• [RECORD EXCERPTS]
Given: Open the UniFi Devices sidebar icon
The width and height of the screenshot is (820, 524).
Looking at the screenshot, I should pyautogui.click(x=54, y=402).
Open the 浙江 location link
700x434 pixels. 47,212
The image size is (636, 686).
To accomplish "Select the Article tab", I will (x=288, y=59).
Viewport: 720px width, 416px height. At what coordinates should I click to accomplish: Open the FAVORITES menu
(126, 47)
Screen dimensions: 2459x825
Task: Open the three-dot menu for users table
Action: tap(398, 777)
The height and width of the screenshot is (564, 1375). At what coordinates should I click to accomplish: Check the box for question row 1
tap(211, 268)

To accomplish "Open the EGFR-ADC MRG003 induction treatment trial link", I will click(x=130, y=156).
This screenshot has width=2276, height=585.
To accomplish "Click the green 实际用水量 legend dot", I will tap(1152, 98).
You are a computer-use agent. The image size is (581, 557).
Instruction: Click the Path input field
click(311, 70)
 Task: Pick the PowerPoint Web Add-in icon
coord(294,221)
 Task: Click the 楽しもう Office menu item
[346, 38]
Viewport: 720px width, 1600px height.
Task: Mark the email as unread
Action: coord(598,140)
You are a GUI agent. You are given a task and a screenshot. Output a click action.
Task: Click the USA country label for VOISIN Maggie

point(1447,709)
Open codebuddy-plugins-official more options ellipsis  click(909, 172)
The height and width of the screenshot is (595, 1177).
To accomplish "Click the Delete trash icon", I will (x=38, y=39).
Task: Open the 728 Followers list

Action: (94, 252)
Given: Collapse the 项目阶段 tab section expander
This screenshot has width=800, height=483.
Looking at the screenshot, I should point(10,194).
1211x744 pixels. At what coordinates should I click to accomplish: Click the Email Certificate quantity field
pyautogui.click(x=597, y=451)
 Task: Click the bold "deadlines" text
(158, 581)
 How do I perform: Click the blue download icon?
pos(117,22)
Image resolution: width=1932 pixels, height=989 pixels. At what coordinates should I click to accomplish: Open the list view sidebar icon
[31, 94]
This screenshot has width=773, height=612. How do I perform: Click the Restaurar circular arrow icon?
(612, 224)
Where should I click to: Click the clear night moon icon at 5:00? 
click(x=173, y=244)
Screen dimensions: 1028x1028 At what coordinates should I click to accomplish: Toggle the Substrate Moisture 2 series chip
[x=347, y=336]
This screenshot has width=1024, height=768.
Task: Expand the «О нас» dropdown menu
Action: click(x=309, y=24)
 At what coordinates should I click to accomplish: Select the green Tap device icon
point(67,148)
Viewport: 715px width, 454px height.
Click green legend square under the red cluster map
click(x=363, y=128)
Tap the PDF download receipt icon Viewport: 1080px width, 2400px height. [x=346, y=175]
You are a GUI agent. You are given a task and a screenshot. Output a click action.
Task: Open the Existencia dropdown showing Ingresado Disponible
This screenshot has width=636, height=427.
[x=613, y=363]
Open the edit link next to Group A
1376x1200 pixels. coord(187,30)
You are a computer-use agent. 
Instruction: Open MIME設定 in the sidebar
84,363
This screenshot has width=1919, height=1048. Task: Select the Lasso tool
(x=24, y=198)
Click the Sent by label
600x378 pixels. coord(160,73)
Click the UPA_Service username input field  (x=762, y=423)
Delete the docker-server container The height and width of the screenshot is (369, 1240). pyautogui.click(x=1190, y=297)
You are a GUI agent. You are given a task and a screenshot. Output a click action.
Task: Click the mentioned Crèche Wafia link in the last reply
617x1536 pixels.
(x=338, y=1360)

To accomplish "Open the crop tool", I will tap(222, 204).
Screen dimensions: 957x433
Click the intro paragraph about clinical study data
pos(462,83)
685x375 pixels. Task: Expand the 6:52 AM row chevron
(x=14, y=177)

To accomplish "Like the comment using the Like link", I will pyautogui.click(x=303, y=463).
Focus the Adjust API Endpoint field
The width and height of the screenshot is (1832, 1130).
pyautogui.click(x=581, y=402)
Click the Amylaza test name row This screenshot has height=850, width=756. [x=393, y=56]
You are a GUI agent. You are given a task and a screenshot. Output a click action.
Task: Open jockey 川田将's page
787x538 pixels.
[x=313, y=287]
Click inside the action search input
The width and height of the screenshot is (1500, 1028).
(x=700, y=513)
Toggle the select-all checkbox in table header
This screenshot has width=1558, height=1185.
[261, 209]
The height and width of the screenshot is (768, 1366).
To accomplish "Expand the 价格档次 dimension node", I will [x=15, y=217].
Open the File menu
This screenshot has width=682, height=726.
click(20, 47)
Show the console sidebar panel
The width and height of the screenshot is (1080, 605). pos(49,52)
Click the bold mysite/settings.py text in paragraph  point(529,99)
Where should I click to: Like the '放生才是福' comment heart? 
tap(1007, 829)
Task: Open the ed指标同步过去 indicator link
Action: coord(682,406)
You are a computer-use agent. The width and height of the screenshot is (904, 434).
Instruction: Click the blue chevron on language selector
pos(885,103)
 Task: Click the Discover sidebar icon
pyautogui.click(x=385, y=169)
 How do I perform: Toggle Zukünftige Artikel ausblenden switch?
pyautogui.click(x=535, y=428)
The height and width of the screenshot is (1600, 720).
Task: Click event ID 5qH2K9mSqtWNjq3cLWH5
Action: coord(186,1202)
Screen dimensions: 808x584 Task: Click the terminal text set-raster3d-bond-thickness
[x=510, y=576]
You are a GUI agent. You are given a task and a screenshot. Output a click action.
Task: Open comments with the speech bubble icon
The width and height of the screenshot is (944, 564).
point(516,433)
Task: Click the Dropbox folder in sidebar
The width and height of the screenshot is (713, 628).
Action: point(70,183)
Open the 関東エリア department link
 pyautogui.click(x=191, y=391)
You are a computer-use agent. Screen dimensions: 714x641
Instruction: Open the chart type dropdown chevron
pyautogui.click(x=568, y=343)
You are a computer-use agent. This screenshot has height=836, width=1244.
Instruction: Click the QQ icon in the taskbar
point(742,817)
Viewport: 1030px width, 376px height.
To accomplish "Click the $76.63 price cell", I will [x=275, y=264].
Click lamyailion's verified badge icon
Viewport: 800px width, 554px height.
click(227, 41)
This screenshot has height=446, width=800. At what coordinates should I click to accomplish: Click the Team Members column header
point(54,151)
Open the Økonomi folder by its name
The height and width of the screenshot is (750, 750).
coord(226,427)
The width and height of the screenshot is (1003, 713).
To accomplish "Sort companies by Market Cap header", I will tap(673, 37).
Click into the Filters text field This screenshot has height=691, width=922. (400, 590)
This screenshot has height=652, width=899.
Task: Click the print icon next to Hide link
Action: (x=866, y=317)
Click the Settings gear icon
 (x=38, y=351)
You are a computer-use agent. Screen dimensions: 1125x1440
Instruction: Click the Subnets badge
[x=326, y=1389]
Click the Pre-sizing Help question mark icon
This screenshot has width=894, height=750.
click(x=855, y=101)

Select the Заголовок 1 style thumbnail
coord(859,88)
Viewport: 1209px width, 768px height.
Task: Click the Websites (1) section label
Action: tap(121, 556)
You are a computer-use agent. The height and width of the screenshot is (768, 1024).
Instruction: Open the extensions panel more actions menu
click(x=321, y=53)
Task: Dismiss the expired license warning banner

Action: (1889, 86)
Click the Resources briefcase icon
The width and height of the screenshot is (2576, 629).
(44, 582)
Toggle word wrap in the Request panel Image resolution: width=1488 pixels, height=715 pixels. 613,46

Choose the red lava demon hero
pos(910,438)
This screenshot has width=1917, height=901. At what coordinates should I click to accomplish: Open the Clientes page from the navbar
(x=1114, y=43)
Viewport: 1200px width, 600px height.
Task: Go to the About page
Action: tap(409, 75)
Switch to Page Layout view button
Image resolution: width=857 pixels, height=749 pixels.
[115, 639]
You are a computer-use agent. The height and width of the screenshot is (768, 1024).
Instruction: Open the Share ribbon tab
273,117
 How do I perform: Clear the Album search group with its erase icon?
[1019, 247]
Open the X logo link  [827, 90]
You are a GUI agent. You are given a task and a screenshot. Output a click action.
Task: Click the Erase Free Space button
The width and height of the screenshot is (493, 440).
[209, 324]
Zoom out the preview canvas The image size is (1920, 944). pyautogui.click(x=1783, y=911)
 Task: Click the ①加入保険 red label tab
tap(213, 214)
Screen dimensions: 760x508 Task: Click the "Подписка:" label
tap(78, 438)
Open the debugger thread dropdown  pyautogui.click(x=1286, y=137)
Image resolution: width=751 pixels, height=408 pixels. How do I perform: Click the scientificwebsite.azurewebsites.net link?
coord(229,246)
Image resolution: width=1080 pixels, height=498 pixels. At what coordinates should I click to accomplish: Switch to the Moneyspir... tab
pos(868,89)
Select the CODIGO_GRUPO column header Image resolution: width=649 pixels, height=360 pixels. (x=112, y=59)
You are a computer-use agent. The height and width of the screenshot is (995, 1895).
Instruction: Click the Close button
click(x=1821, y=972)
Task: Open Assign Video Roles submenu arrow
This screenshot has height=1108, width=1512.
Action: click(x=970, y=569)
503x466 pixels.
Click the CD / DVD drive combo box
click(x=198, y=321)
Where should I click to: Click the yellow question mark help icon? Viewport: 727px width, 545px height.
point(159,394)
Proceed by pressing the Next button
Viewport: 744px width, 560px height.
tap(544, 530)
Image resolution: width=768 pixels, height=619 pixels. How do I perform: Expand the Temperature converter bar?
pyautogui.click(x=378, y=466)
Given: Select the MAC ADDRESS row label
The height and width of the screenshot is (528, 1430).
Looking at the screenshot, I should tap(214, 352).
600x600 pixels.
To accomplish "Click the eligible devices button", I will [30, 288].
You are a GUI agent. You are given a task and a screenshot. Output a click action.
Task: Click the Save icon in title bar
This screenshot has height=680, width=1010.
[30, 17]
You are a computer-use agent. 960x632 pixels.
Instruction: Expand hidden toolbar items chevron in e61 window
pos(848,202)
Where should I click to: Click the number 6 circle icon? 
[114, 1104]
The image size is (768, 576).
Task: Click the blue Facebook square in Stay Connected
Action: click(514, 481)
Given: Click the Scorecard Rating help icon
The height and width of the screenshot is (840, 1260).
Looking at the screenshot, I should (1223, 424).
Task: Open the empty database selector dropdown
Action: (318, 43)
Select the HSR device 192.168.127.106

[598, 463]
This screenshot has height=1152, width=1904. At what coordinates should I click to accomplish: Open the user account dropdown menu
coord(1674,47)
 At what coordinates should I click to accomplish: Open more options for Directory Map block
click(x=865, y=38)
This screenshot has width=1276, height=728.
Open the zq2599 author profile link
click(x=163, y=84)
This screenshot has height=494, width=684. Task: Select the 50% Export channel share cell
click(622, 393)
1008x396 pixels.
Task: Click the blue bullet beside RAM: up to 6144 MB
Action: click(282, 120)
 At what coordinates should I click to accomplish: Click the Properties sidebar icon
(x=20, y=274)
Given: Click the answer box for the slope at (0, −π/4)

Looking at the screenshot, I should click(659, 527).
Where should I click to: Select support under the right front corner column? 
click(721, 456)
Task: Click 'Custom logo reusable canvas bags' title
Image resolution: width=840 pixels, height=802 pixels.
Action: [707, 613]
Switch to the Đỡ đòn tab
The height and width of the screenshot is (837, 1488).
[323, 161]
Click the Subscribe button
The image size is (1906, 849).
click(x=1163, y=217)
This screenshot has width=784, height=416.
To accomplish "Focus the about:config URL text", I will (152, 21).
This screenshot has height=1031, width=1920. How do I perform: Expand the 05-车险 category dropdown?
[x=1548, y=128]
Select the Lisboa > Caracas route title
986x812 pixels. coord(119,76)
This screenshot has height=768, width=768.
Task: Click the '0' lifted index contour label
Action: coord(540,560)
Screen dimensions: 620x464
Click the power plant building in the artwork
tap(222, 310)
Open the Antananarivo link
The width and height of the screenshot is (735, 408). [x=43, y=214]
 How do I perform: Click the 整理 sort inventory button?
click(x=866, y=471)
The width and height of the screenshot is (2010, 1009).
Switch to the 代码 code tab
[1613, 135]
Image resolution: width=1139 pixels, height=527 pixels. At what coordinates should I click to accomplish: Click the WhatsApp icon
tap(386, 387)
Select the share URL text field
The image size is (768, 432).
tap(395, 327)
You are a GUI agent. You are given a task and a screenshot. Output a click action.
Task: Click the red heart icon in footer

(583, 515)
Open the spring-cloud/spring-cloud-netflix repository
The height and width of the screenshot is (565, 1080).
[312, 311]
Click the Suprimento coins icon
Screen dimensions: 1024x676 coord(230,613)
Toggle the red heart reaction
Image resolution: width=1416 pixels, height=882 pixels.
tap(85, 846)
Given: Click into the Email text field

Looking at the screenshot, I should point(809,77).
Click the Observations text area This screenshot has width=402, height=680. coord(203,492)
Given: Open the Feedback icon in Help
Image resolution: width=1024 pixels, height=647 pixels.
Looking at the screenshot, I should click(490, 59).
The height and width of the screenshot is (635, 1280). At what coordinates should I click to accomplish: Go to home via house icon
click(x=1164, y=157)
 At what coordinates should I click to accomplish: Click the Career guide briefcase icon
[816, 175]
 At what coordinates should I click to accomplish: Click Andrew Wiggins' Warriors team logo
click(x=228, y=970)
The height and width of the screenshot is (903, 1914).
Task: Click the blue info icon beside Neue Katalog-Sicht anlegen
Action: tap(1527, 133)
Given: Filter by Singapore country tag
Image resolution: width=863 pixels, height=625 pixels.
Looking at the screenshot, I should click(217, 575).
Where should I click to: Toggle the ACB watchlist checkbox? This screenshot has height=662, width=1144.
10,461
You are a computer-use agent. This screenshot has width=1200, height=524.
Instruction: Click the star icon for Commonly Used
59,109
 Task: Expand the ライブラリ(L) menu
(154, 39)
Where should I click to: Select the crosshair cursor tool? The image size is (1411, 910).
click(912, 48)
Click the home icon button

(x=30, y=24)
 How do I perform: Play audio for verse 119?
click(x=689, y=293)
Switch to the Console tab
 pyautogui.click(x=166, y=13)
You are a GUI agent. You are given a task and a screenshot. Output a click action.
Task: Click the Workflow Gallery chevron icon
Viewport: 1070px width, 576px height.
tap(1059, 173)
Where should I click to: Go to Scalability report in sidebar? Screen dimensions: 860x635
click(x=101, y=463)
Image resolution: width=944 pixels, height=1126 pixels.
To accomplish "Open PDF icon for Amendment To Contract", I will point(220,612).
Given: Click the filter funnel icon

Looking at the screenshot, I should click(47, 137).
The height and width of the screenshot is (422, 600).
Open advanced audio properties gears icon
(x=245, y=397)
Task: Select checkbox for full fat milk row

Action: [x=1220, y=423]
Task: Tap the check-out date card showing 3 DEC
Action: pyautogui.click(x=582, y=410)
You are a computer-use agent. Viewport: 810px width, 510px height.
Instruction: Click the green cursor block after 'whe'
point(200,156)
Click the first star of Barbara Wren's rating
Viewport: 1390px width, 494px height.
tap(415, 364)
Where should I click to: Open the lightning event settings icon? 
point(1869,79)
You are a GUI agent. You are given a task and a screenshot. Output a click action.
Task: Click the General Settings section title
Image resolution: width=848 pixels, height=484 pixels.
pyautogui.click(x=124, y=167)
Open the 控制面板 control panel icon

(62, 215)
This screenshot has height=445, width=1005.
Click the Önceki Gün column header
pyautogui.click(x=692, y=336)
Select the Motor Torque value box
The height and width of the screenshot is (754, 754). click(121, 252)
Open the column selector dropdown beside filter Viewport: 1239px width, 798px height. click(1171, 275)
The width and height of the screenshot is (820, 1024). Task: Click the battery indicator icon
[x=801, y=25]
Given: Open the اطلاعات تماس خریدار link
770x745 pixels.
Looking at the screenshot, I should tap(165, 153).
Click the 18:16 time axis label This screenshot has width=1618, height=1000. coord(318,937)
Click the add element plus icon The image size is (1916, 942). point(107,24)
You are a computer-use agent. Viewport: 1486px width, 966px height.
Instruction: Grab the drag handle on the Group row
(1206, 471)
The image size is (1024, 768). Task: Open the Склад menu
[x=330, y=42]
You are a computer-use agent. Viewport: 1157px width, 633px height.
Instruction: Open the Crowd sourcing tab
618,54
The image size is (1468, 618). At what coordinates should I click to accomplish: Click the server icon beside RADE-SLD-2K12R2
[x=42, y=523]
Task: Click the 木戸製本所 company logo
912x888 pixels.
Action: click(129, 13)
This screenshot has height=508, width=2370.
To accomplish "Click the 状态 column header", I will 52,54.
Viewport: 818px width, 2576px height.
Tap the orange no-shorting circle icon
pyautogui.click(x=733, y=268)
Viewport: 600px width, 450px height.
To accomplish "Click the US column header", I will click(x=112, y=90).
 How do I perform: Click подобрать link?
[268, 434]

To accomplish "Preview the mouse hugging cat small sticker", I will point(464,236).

• [TRY IT] Scan the records for lines with the word "canvas". Report how many, with no other words.

• [RESPONSE BELOW] 2